» **TASK DESCRIPTION**
Take the material below from its first line through the line containing "This screenshot has height=496, width=398." and, please, write those lines again exactly.

□ □ □ □ □

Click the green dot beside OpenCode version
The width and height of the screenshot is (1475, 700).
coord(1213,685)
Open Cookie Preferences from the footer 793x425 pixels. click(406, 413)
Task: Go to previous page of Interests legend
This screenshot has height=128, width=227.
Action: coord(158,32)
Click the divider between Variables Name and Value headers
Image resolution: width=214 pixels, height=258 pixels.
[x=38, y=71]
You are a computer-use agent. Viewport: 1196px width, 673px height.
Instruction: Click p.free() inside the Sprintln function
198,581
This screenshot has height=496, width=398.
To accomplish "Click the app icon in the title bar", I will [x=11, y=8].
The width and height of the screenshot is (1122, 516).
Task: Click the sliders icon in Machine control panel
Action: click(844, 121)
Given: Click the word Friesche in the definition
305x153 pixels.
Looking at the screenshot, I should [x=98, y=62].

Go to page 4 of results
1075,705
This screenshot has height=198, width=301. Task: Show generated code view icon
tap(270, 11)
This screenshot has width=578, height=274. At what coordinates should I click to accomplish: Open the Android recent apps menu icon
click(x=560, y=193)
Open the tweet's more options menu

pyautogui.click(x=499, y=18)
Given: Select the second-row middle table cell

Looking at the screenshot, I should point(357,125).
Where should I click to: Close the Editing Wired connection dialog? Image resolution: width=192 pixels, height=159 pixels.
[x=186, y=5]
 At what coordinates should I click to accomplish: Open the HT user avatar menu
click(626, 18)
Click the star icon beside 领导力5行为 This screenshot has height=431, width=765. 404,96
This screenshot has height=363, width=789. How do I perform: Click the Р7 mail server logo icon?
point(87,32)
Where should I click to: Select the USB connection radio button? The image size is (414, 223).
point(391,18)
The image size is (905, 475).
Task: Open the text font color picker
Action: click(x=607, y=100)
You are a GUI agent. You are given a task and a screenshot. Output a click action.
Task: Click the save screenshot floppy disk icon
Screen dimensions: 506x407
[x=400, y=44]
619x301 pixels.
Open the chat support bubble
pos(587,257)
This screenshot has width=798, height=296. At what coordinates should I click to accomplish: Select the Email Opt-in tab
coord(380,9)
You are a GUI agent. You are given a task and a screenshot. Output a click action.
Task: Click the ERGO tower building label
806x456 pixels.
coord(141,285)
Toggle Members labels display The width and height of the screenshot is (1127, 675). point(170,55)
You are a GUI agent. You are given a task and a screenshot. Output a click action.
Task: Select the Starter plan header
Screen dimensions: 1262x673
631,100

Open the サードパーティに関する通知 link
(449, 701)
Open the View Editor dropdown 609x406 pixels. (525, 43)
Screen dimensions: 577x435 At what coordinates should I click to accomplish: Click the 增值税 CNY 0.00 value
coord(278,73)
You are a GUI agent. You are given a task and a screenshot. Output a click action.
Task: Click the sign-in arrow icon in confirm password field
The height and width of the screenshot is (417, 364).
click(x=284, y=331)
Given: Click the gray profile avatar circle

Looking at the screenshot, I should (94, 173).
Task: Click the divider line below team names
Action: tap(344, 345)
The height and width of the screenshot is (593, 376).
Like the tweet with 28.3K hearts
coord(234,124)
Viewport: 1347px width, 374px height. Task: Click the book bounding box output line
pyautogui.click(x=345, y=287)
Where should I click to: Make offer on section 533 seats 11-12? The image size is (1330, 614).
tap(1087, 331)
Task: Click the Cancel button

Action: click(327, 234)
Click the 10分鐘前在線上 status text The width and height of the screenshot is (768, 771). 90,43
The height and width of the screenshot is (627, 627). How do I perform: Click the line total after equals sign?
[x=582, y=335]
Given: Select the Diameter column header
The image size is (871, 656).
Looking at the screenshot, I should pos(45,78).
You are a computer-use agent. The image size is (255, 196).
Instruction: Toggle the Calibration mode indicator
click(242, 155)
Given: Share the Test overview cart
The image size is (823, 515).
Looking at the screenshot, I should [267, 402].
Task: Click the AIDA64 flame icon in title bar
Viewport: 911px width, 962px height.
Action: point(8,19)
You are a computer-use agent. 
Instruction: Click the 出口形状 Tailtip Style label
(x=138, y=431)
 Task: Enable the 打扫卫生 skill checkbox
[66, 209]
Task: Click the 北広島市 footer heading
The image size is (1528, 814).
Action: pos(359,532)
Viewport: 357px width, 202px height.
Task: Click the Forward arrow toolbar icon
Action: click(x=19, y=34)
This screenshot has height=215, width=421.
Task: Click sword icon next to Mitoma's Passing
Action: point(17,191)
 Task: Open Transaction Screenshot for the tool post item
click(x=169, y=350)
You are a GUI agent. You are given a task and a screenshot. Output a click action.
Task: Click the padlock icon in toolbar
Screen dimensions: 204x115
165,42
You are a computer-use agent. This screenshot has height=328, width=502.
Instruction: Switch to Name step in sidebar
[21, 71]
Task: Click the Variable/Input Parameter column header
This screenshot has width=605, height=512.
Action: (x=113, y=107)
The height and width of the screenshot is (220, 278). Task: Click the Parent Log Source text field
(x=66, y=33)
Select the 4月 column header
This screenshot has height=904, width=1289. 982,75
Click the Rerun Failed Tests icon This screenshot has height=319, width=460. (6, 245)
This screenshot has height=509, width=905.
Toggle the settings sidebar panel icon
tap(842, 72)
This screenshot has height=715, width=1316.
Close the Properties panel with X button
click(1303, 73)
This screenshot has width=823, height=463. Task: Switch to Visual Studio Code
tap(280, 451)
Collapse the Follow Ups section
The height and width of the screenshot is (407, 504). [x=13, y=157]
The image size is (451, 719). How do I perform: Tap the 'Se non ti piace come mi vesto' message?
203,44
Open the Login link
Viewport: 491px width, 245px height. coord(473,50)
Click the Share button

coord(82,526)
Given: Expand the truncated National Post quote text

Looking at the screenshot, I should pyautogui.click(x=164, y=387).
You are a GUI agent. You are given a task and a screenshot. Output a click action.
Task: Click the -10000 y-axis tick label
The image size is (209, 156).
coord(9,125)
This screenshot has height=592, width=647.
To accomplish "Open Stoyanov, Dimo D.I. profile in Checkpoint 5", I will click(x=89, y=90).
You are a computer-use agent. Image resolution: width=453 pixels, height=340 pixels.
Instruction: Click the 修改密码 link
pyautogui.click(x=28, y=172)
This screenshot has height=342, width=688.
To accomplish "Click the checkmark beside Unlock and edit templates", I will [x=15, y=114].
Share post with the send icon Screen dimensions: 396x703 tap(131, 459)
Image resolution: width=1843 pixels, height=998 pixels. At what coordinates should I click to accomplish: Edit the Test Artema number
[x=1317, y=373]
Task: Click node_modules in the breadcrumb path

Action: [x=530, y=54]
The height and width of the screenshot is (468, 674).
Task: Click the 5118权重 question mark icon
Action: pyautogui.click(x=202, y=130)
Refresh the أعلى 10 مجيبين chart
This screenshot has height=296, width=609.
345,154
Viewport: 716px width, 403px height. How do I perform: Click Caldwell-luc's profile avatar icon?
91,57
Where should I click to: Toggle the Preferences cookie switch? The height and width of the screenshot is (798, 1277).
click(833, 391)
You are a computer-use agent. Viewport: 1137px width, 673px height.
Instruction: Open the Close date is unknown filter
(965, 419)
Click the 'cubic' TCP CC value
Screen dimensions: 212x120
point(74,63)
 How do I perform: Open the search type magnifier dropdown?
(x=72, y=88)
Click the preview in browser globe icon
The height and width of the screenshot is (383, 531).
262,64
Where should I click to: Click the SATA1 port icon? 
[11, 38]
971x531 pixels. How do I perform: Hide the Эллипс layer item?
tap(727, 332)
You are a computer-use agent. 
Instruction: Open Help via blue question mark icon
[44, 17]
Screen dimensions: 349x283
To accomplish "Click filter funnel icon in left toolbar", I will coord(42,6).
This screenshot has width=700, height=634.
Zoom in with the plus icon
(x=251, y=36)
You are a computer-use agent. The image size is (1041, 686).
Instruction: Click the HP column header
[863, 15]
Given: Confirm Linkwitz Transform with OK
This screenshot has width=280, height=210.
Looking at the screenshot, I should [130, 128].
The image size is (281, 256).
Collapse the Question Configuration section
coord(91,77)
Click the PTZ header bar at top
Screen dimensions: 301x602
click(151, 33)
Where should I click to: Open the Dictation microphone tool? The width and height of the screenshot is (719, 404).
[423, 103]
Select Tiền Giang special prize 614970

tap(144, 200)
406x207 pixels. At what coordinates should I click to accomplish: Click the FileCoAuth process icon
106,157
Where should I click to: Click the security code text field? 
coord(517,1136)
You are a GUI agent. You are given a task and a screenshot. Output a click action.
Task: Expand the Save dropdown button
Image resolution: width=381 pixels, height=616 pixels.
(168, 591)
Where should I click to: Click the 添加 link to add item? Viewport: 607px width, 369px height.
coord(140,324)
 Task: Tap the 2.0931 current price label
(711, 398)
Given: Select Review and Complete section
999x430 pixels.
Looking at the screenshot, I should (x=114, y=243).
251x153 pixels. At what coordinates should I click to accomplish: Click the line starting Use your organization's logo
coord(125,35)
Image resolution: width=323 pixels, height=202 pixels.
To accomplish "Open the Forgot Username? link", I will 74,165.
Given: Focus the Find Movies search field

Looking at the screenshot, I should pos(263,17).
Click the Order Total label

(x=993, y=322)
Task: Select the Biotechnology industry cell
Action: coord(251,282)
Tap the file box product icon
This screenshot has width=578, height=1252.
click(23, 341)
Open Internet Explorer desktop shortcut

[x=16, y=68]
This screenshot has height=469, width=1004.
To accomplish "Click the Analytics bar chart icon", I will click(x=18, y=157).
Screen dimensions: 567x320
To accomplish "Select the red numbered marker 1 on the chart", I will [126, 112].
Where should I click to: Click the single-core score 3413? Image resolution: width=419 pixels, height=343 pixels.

□ □ □ □ □

» **WRITTEN SOLUTION**
Click the green dot beside OpenCode version
The width and height of the screenshot is (1475, 700).
coord(1213,685)
Open Cookie Preferences from the footer 793x425 pixels. click(406, 413)
Task: Go to previous page of Interests legend
This screenshot has height=128, width=227.
Action: coord(158,32)
Click the divider between Variables Name and Value headers
Image resolution: width=214 pixels, height=258 pixels.
[x=38, y=71]
You are a computer-use agent. Viewport: 1196px width, 673px height.
Instruction: Click p.free() inside the Sprintln function
198,581
This screenshot has height=496, width=398.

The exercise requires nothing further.